Relativité des choses : Leonard le persévérant avait mis « sept ans » à écrire et récrire le texte de Hallelujah (quelque 180 variantes dans ses carnets de notes), et Dylan le surdoué cabotin, « une quinzaine de minutes dans un taxi » pour I and I, la préférée de Cohen sur l’album Infidels. Anecdote qui, façon combat de coqs des auteurs-compositeurs-interprètes, justifie les deux heures du documentaire Hallelujah. Leonard Cohen, un voyage, un hymne, réalisé par Dan Geller et Dayna Goldfine. Il y a beaucoup à dire, et l’histoire dure longtemps (plus de sept ans : Cohen avait minimisé…).
Le double chemin
C’est un double chemin que nous suivons, les méandres d’une carrière et le parcours spirituel… et sensuel d’un homme. « Between holiness and horniness », résume Larry « Ratso » Slowman, longtemps journaliste au Rolling Stone et interlocuteur privilégié de Cohen et de Dylan, qui a conservé ses cassettes et films d’entrevues et qui commente ce qui manque.
Deux heures à propos d’une seule chanson, fût-elle un hymne ? Ça en laisse beaucoup d’autres de côté, mais la trame narrative en bénéficie grandement. Même si on finit par se lasser d’entendre toutes ces versions. C’est le phénomène de la chanson Imagine pour Lennon : le monde entier se l’est appropriée et la sert à toutes les sauces. Il y a un moment où ça occupe toute la place, à un point tel qu’une usure s’installe. Pareil pour Hallelujah.
Rebondissements et relectures
L’histoire est néanmoins passionnante, pleine de rebondissements : aboutie, enregistrée en 1984, la chanson est d’abord ignorée, perdue au milieu d’un album refusé par la compagnie de disques. Le patron de la Columbia tablette Various Positions. Leonard Cohen est bouleversé, mais ironise en entrevue : « Je sens que j’ai une immense carrière posthume devant moi… »

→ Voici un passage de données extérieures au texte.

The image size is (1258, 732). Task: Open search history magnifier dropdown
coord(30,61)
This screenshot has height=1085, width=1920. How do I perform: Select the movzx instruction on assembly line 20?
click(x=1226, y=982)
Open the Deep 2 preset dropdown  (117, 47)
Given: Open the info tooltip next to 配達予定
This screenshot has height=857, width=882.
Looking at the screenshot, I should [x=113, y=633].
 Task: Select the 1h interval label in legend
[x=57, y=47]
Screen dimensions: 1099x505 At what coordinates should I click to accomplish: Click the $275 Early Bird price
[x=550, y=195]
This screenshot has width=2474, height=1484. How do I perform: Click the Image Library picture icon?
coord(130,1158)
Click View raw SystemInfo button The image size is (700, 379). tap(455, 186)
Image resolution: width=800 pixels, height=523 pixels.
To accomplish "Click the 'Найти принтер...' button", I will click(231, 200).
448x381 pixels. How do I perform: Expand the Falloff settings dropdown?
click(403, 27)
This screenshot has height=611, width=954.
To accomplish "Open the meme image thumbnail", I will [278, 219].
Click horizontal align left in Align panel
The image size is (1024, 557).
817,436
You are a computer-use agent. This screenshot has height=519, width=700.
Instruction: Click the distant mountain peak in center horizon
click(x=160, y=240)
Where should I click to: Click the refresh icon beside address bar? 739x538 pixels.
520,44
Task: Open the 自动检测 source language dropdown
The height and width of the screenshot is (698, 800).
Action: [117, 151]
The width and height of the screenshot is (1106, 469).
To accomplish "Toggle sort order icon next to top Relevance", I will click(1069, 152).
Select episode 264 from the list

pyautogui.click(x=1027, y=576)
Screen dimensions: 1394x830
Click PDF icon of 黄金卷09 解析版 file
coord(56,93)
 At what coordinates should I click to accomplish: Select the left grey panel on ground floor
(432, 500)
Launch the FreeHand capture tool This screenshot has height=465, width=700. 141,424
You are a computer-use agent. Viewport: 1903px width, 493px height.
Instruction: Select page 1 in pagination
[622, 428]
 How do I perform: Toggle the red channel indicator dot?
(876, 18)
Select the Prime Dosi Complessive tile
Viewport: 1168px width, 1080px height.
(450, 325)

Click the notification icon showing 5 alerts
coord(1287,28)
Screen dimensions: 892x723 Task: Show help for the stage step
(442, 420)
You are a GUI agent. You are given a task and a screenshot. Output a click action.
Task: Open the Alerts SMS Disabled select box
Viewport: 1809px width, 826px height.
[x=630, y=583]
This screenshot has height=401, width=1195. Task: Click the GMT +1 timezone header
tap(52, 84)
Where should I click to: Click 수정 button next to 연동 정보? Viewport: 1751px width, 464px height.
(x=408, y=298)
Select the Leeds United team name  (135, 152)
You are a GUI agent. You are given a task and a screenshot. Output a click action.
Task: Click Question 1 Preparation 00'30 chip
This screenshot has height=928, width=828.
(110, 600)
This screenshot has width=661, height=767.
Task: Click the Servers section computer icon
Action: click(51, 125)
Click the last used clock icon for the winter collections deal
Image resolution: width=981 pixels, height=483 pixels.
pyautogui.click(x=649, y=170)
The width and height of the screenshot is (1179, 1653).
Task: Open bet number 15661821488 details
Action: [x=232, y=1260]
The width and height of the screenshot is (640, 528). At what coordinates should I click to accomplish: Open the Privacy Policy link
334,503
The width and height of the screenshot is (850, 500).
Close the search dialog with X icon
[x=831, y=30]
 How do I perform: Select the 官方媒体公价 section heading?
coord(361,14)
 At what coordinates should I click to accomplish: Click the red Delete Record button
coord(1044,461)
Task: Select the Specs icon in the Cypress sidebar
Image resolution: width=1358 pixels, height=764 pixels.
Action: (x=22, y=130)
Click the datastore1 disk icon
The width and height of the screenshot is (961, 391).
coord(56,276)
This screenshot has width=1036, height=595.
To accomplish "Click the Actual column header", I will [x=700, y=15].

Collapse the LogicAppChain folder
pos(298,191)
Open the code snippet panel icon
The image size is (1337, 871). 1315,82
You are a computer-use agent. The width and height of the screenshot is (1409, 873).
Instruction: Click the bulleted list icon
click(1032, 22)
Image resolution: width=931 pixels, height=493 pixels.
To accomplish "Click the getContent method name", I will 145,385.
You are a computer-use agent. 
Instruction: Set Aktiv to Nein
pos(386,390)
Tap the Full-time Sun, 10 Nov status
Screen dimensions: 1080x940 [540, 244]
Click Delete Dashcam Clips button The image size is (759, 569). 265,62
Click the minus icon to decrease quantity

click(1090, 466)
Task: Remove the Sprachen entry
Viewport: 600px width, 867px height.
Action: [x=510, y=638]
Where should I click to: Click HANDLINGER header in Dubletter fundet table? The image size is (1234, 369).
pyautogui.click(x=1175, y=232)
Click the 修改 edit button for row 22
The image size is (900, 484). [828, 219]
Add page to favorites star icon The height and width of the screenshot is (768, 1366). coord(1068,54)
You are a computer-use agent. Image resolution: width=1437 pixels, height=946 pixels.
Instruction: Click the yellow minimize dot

Il faudra qu’un jeune héros de la chanson d’auteur, lui-même enfant de folksinger, révèle Hallelujah : c’est à Jeff Buckley, fils de Tim Buckley, que revint le passage du flambeau. En vérité, par le truchement d’une version de John Cale en 1991. Laquelle est entendue dans le film Shrek, mais interprétée par Rufus Wainwright sur la bande sonore. Et si la chanson demeure associée à Buckley, les versions sont si nombreuses, de k.d. lang à Regina Specktor et de Brandi Carlisle à Justin Timberlake, qu’on s’y perd. Heureusement que Leonard Cohen l’a récupérée si mémorablement lors de ses dernières tournées.
Défi relevé jusque dans ce fatras de reprises en écho, le documentaire brille par sa clarté et ses sources, dont l’exceptionnel accès aux archives de Cohen : on voit la chanson évoluer, les paroles à la fois inspirées et suées : Leonard parle fort justement de « persévérance et de grâce ». C’est aussi la grâce des documentaristes : leur homme sait dire autant qu’il sait écrire. Et il séduit dès qu’il apparaît à l’écran. Quand on a aussi droit aux explications de son rabbi, ça aide. Pour parler de Cohen, personne n’est plus parfaitement éloquent et concis que Leonard.